— start of Given entries —

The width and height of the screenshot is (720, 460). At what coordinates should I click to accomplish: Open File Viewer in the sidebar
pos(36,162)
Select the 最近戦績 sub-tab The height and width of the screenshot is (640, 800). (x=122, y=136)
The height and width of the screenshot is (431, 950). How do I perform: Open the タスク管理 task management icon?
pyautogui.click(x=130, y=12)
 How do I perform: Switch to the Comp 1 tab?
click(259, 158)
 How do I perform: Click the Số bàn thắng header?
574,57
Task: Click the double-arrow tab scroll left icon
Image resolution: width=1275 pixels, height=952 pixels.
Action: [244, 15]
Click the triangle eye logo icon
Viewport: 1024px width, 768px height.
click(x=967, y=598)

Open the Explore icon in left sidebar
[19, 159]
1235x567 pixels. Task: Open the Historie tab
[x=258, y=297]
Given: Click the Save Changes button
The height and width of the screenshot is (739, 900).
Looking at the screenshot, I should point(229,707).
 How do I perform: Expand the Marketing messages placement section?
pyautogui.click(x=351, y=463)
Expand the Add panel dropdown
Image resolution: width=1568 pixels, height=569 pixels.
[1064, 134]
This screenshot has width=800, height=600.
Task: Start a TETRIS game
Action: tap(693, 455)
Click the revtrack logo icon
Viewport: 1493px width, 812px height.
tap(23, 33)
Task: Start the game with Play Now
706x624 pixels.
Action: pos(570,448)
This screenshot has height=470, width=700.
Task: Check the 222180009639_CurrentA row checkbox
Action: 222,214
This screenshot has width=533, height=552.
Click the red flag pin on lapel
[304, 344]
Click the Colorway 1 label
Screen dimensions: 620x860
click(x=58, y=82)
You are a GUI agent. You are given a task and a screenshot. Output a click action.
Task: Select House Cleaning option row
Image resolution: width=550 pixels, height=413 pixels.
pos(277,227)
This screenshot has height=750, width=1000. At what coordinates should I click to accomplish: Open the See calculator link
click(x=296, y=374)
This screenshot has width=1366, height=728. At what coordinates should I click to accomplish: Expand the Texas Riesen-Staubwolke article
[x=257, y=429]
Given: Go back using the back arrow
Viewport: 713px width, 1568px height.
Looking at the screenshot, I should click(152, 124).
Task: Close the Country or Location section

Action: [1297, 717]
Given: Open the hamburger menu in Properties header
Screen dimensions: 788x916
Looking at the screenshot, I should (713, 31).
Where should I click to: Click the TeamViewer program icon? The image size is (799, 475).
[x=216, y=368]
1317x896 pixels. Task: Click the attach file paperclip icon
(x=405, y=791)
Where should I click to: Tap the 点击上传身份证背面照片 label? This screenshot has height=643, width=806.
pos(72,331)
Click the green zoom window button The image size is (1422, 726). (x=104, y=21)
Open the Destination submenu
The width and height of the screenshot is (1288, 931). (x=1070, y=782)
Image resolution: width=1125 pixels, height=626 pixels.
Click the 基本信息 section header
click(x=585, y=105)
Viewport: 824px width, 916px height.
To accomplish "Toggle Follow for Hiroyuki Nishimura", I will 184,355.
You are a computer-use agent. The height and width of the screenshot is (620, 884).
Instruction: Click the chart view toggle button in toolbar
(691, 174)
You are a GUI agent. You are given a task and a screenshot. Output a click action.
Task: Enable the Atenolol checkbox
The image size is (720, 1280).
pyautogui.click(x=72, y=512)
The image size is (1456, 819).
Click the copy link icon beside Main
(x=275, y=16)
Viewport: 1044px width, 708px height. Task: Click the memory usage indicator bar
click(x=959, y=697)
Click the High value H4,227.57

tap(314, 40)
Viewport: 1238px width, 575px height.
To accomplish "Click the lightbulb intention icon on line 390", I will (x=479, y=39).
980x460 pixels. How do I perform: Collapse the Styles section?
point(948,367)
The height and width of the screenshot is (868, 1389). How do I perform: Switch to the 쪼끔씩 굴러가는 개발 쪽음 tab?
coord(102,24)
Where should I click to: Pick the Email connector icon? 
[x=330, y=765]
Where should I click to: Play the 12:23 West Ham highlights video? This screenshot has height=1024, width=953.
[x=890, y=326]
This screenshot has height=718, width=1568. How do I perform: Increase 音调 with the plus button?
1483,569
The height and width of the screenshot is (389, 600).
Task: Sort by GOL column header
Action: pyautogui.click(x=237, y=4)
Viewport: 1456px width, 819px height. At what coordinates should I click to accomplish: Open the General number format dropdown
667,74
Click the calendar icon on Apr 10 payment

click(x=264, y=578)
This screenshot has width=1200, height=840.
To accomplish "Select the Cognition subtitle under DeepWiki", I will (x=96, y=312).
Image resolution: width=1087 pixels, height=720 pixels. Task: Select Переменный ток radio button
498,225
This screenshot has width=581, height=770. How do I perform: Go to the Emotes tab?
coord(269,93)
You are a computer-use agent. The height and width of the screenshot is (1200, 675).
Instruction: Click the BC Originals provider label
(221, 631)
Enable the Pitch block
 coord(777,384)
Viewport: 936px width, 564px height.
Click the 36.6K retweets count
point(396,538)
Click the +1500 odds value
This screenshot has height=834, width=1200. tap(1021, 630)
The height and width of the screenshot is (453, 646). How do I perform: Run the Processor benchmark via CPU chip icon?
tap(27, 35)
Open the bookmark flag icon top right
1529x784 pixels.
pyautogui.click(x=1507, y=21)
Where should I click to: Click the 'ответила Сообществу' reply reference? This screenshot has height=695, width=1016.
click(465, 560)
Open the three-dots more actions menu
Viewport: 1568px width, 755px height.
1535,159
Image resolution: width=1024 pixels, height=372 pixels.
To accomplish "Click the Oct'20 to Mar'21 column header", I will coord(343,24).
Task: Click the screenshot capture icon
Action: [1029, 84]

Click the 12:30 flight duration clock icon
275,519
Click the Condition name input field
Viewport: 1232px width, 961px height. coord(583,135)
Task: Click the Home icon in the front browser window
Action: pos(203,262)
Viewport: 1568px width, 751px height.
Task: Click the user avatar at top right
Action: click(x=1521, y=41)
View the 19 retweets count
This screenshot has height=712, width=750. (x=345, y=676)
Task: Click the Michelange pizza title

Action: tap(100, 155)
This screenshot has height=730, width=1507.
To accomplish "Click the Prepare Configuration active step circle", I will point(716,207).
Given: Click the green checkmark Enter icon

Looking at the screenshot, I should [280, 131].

— end of Given entries —

In every row, replace "At what coordinates should I click to accomplish" with "Where should I click to accomplish" and leave everything else the same.

The width and height of the screenshot is (720, 460). Where should I click to accomplish: Open File Viewer in the sidebar
pos(36,162)
Select the 最近戦績 sub-tab The height and width of the screenshot is (640, 800). (x=122, y=136)
The height and width of the screenshot is (431, 950). How do I perform: Open the タスク管理 task management icon?
pyautogui.click(x=130, y=12)
 How do I perform: Switch to the Comp 1 tab?
click(259, 158)
 How do I perform: Click the Số bàn thắng header?
574,57
Task: Click the double-arrow tab scroll left icon
Image resolution: width=1275 pixels, height=952 pixels.
Action: [244, 15]
Click the triangle eye logo icon
Viewport: 1024px width, 768px height.
click(x=967, y=598)

Open the Explore icon in left sidebar
[19, 159]
1235x567 pixels. Task: Open the Historie tab
[x=258, y=297]
Given: Click the Save Changes button
The height and width of the screenshot is (739, 900).
Looking at the screenshot, I should point(229,707).
 How do I perform: Expand the Marketing messages placement section?
pyautogui.click(x=351, y=463)
Expand the Add panel dropdown
Image resolution: width=1568 pixels, height=569 pixels.
[1064, 134]
This screenshot has width=800, height=600.
Task: Start a TETRIS game
Action: tap(693, 455)
Click the revtrack logo icon
Viewport: 1493px width, 812px height.
tap(23, 33)
Task: Start the game with Play Now
706x624 pixels.
Action: pos(570,448)
This screenshot has height=470, width=700.
Task: Check the 222180009639_CurrentA row checkbox
Action: 222,214
This screenshot has width=533, height=552.
Click the red flag pin on lapel
[304, 344]
Click the Colorway 1 label
Screen dimensions: 620x860
click(x=58, y=82)
You are a GUI agent. You are given a task and a screenshot. Output a click action.
Task: Select House Cleaning option row
Image resolution: width=550 pixels, height=413 pixels.
pos(277,227)
This screenshot has height=750, width=1000. Where should I click to accomplish: Open the See calculator link
click(x=296, y=374)
This screenshot has width=1366, height=728. Where should I click to accomplish: Expand the Texas Riesen-Staubwolke article
[x=257, y=429]
Given: Go back using the back arrow
Viewport: 713px width, 1568px height.
Looking at the screenshot, I should click(152, 124).
Task: Close the Country or Location section

Action: [1297, 717]
Given: Open the hamburger menu in Properties header
Screen dimensions: 788x916
Looking at the screenshot, I should (713, 31).
Where should I click to: Click the TeamViewer program icon? The image size is (799, 475).
[x=216, y=368]
1317x896 pixels. Task: Click the attach file paperclip icon
(x=405, y=791)
Where should I click to: Tap the 点击上传身份证背面照片 label? This screenshot has height=643, width=806.
pos(72,331)
Click the green zoom window button The image size is (1422, 726). (x=104, y=21)
Open the Destination submenu
The width and height of the screenshot is (1288, 931). (x=1070, y=782)
Image resolution: width=1125 pixels, height=626 pixels.
Click the 基本信息 section header
click(x=585, y=105)
Viewport: 824px width, 916px height.
To accomplish "Toggle Follow for Hiroyuki Nishimura", I will 184,355.
You are a computer-use agent. The height and width of the screenshot is (620, 884).
Instruction: Click the chart view toggle button in toolbar
(691, 174)
You are a GUI agent. You are given a task and a screenshot. Output a click action.
Task: Enable the Atenolol checkbox
The image size is (720, 1280).
pyautogui.click(x=72, y=512)
The image size is (1456, 819).
Click the copy link icon beside Main
(x=275, y=16)
Viewport: 1044px width, 708px height. Task: Click the memory usage indicator bar
click(x=959, y=697)
Click the High value H4,227.57

tap(314, 40)
Viewport: 1238px width, 575px height.
To accomplish "Click the lightbulb intention icon on line 390", I will (x=479, y=39).
980x460 pixels. How do I perform: Collapse the Styles section?
point(948,367)
The height and width of the screenshot is (868, 1389). How do I perform: Switch to the 쪼끔씩 굴러가는 개발 쪽음 tab?
coord(102,24)
Where should I click to: Pick the Email connector icon? 
[x=330, y=765]
Where should I click to: Play the 12:23 West Ham highlights video? This screenshot has height=1024, width=953.
[x=890, y=326]
This screenshot has height=718, width=1568. How do I perform: Increase 音调 with the plus button?
1483,569
The height and width of the screenshot is (389, 600).
Task: Sort by GOL column header
Action: pyautogui.click(x=237, y=4)
Viewport: 1456px width, 819px height. Where should I click to accomplish: Open the General number format dropdown
667,74
Click the calendar icon on Apr 10 payment

click(x=264, y=578)
This screenshot has width=1200, height=840.
To accomplish "Select the Cognition subtitle under DeepWiki", I will (x=96, y=312).
Image resolution: width=1087 pixels, height=720 pixels. Task: Select Переменный ток radio button
498,225
This screenshot has width=581, height=770. How do I perform: Go to the Emotes tab?
coord(269,93)
You are a computer-use agent. The height and width of the screenshot is (1200, 675).
Instruction: Click the BC Originals provider label
(221, 631)
Enable the Pitch block
 coord(777,384)
Viewport: 936px width, 564px height.
Click the 36.6K retweets count
point(396,538)
Click the +1500 odds value
This screenshot has height=834, width=1200. tap(1021, 630)
The height and width of the screenshot is (453, 646). How do I perform: Run the Processor benchmark via CPU chip icon?
tap(27, 35)
Open the bookmark flag icon top right
1529x784 pixels.
pyautogui.click(x=1507, y=21)
Where should I click to: Click the 'ответила Сообществу' reply reference? This screenshot has height=695, width=1016.
click(465, 560)
Open the three-dots more actions menu
Viewport: 1568px width, 755px height.
1535,159
Image resolution: width=1024 pixels, height=372 pixels.
To accomplish "Click the Oct'20 to Mar'21 column header", I will coord(343,24).
Task: Click the screenshot capture icon
Action: [1029, 84]

Click the 12:30 flight duration clock icon
275,519
Click the Condition name input field
Viewport: 1232px width, 961px height. coord(583,135)
Task: Click the Home icon in the front browser window
Action: pos(203,262)
Viewport: 1568px width, 751px height.
Task: Click the user avatar at top right
Action: click(x=1521, y=41)
View the 19 retweets count
This screenshot has height=712, width=750. (x=345, y=676)
Task: Click the Michelange pizza title

Action: tap(100, 155)
This screenshot has height=730, width=1507.
To accomplish "Click the Prepare Configuration active step circle", I will point(716,207).
Given: Click the green checkmark Enter icon

Looking at the screenshot, I should [280, 131].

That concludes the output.